I'm not sure how they could even measure the goal here. The synopsis from FBO implies this is a broad program:
----
DARPA is soliciting innovative research proposals in the areas of formal methods, program analysis, compiler design, and runtime and virtual machine implementation to realize tools for the construction of long-lived, survivable, and scalable adaptive software systems.
----
Skimming over the PDF, they seem to be brainstorming all over the place without much of a clear direction.
There's nothing I can gauge that is theoretically stopping us from having century-long running software systems. It's already fully possible. All this talk about formal verification, replacing protocols, defining API/ABI subsets sounds over the top, when more fundamental issues are providing language runtimes that allow for high concurrent units of execution with resource and failure isolation, restart strategies, preemptive scheduling, live upgrade mechanisms and so forth. The VM is your platform.
And it's not like even that is strictly necessary. COBOL systems running on old iron chugs along merrily, though then again I've heard that mainframes have some rather elaborate fault tolerance mechanisms that haven't really leaked much into the rest of the mainstream.
Errrm, you are right so long as nothing changes. As soon as anything changes the merrily chugging COBOL becomes a weird frizzie step aunt from an obscure island near Antarctica and, well, stops the chugging and starts jitterbugging.
Then everyone does a "what the hell is going on" dance and wheels barrows full of cash into a carpark where "consultants" pour lighter fluid onto them and burn bonuses in a horrifying money sacrifice to the dark gods of bug fixing.
After awhile everything returns to normal.
Where did you hear the thing about fault tolerance from?

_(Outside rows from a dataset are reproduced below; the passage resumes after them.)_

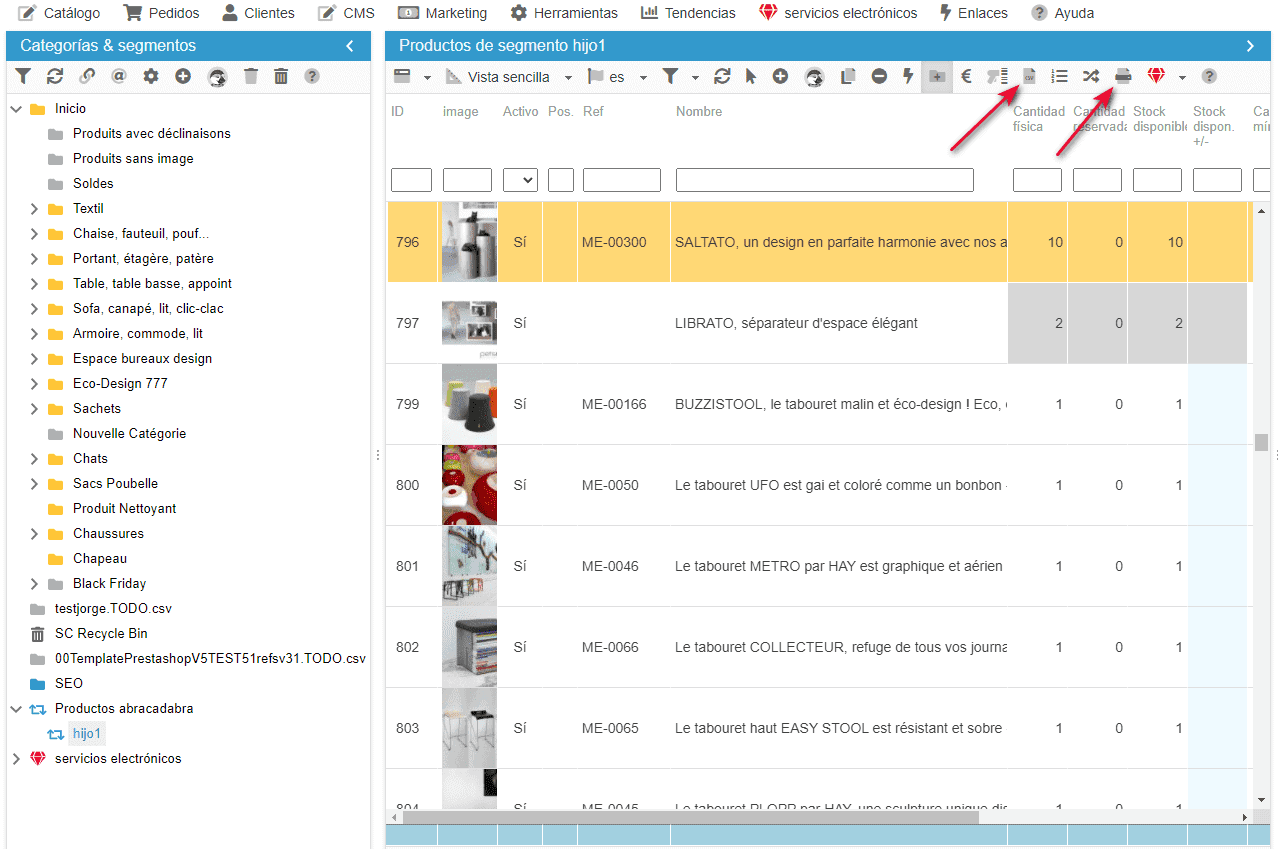This screenshot has width=1278, height=849.
Task: Open the Vista sencilla view dropdown
Action: 509,77
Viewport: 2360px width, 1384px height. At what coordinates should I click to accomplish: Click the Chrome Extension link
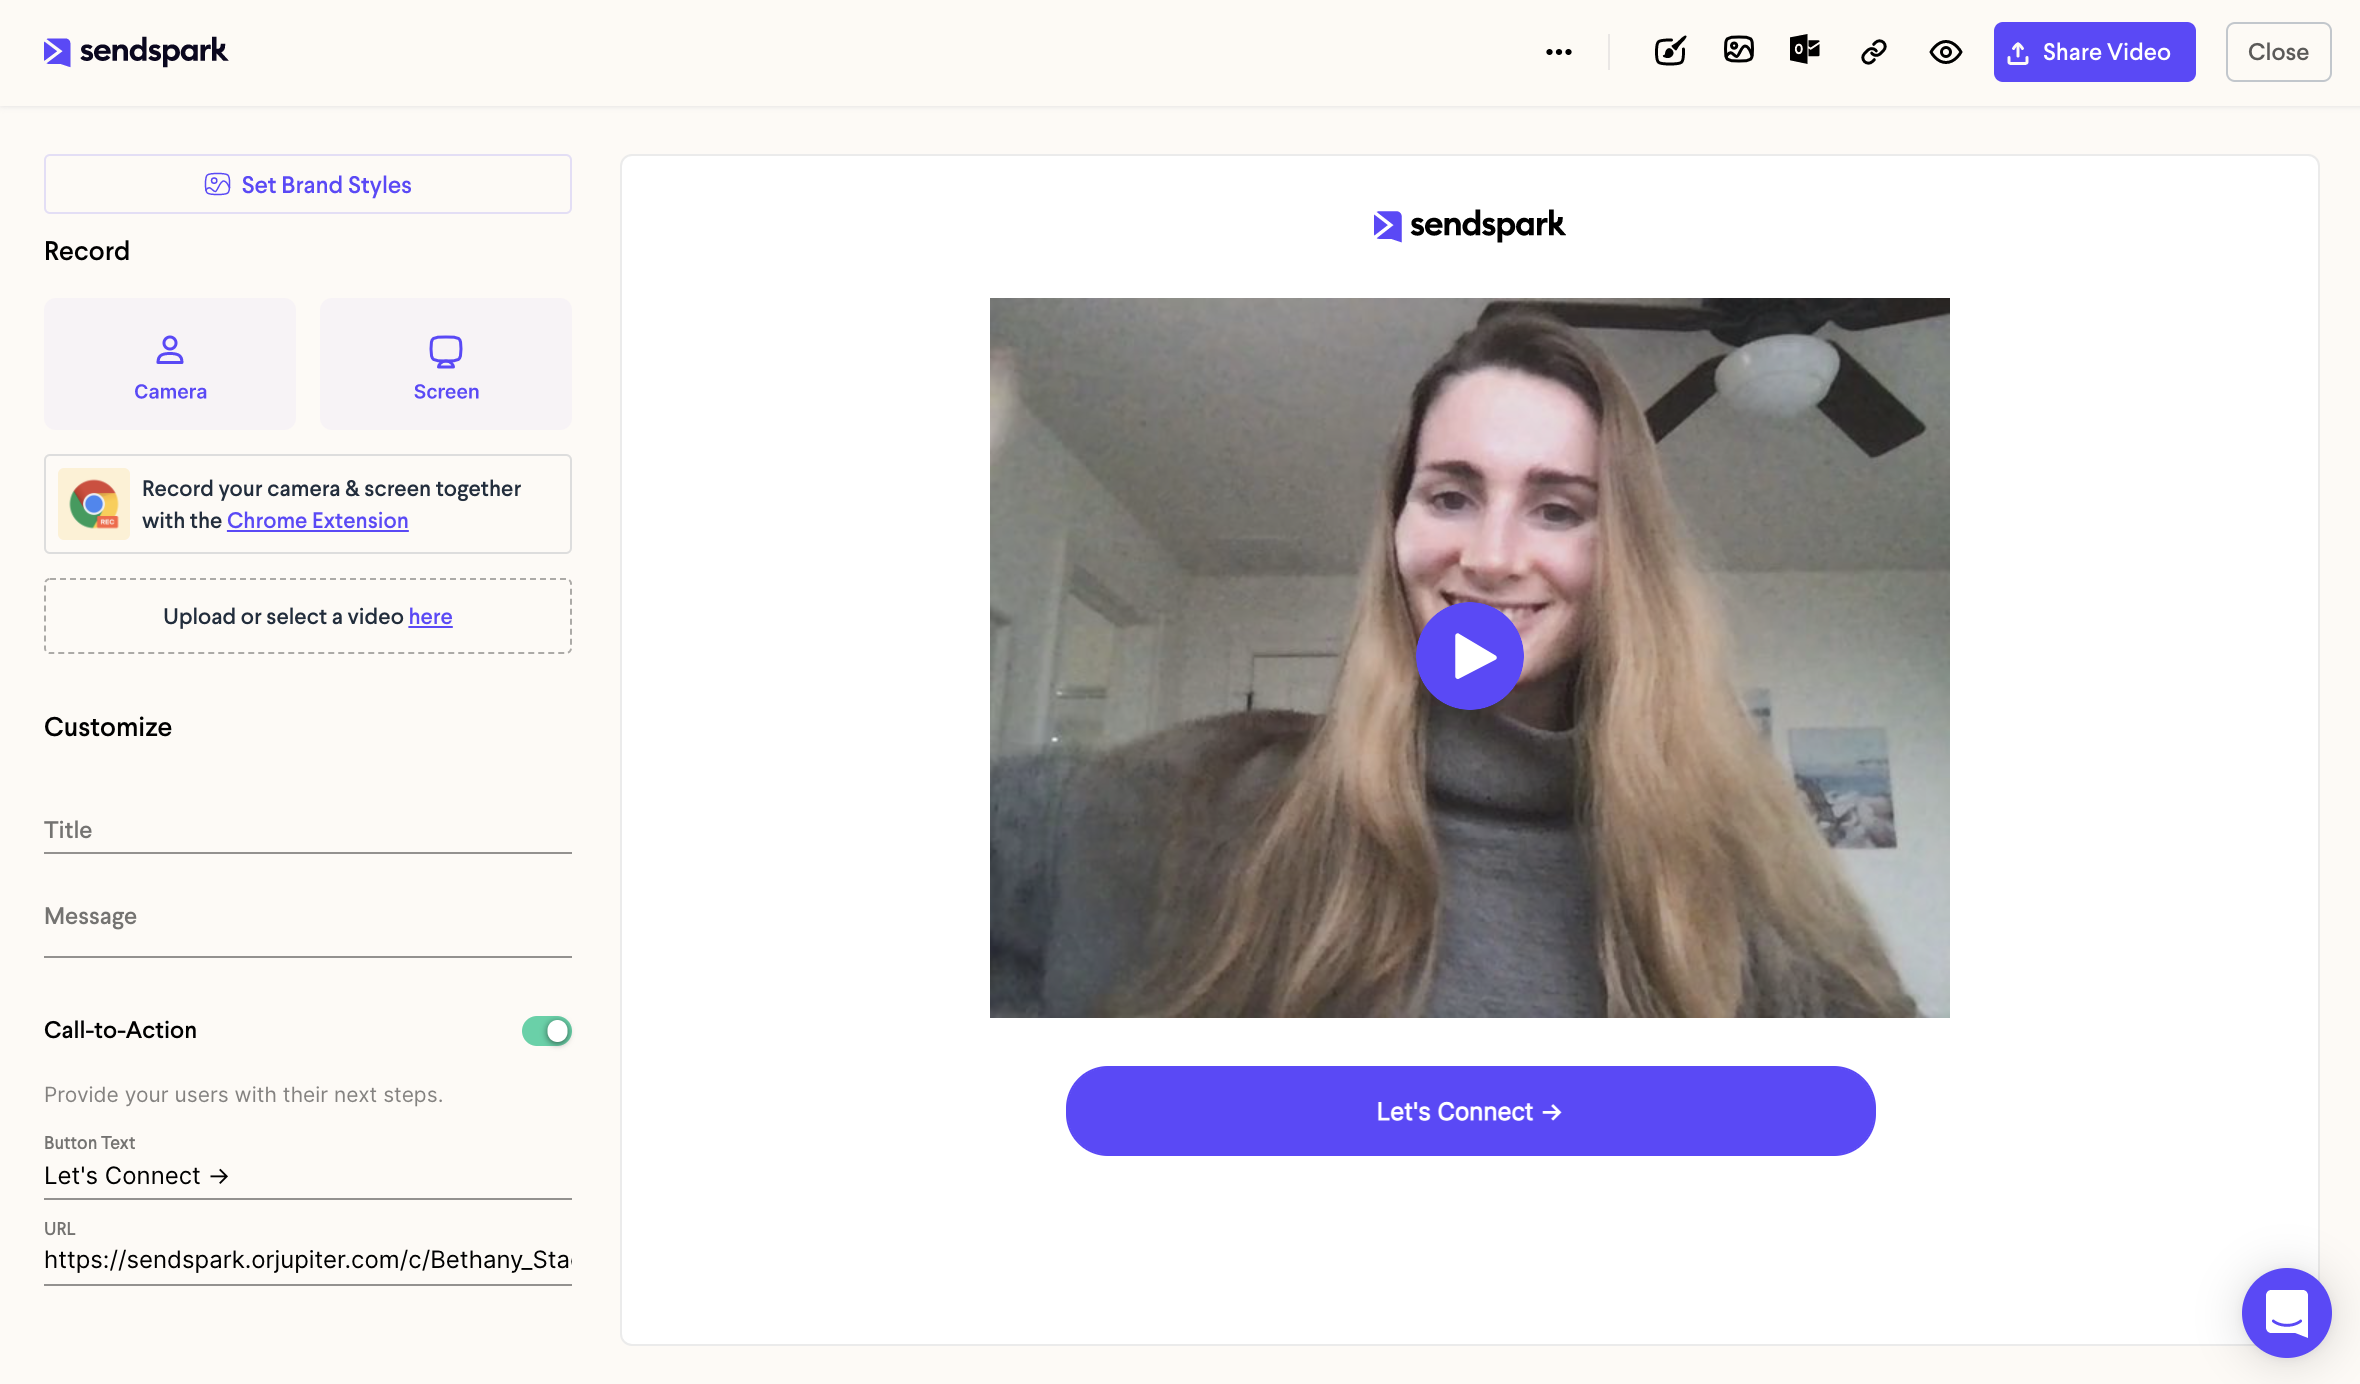point(318,519)
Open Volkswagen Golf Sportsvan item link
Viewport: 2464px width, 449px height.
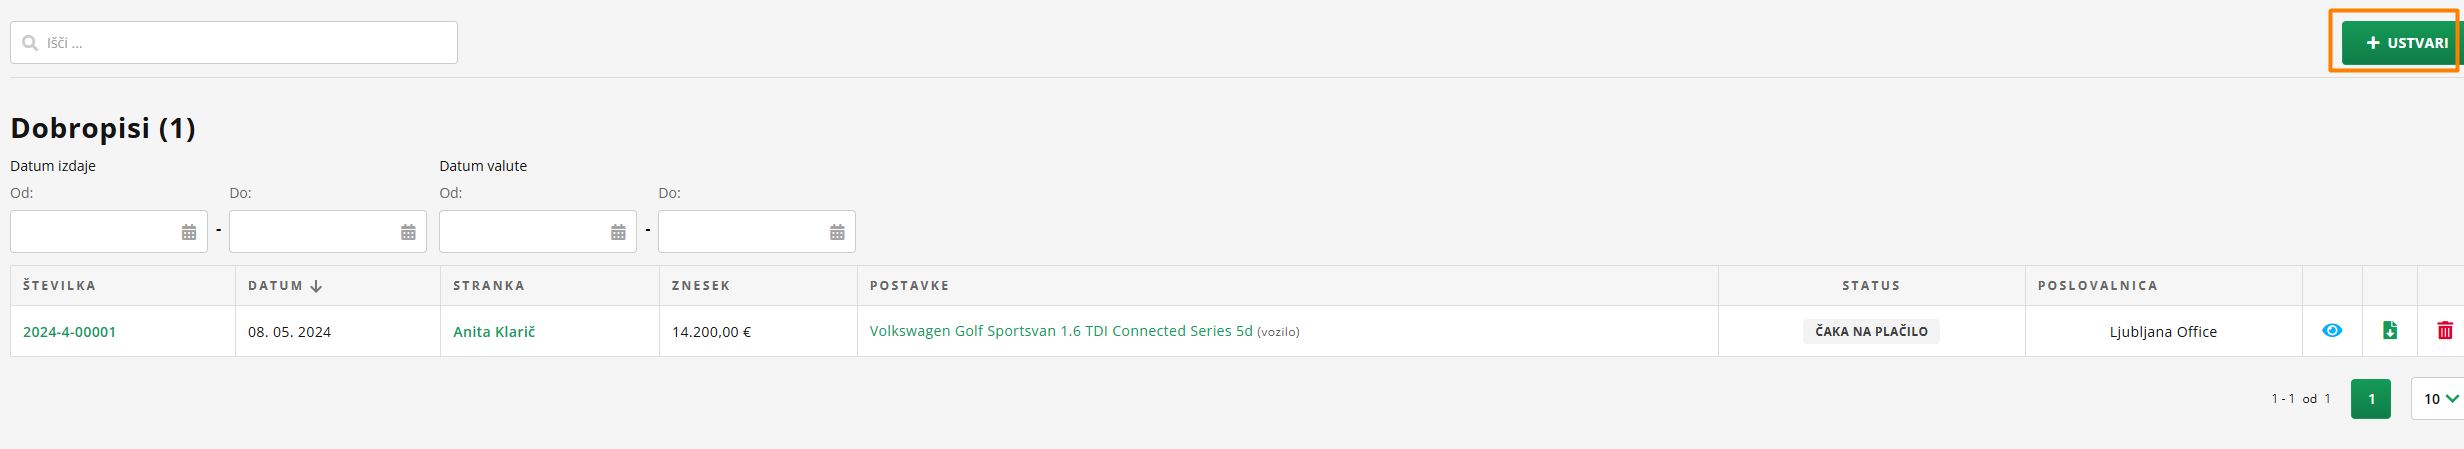click(1060, 331)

Is there a seat at that bar for me?
Skimming over the PDF, they seem to be brainstorming all over the place without much of a clear direction.
That's exactly their remit - fantasize about cool stuff that seems technologically feasible and would provide a strategic advantage if we had it, and wait to see what sort of ideas people try to sell to them.
That's a reasonable point about COBOL, but it's be nice to have that sort of 'it just works' predictability in smaller and more modular packages.
As I said in another comment, but will repeat here: the goal is to make a new COBOL that can be mechanistically upgraded to run on new hardware, so that way we don't have to maintain legacy systems to run our dated code.
> The Building Resource Adaptive Software Systems, or BRASS, program seeks to realize foundational advances in the design and implementation of long-lived software systems that can dynamically adapt to changes in the resources they depend upon and environments in which they operate. Such advances will necessitate the development of new linguistic abstractions, formal methods, and resource-aware program analyses to discover and specify program transformations, as well as systems designed to monitor changes in the surrounding digital ecosystem. The program is expected to lead to significant improvements in software resilience, reliability and maintainability.
Essentially, DARPA wants someone to build them a JVM and languages on top that formally specifies the VM dependencies to ensure secure execution (and execution at all), as well as the semantics of that language on top of the VM. Their goal is to use the formal specification to allow for automatic transfer of the VM to new hardware and platforms without breaking the security by changing something about the security model. A secondary goal is to allow automatic forward porting of things, so we don't have to run old iron (which make present security problems), we can run the latest iron with old code.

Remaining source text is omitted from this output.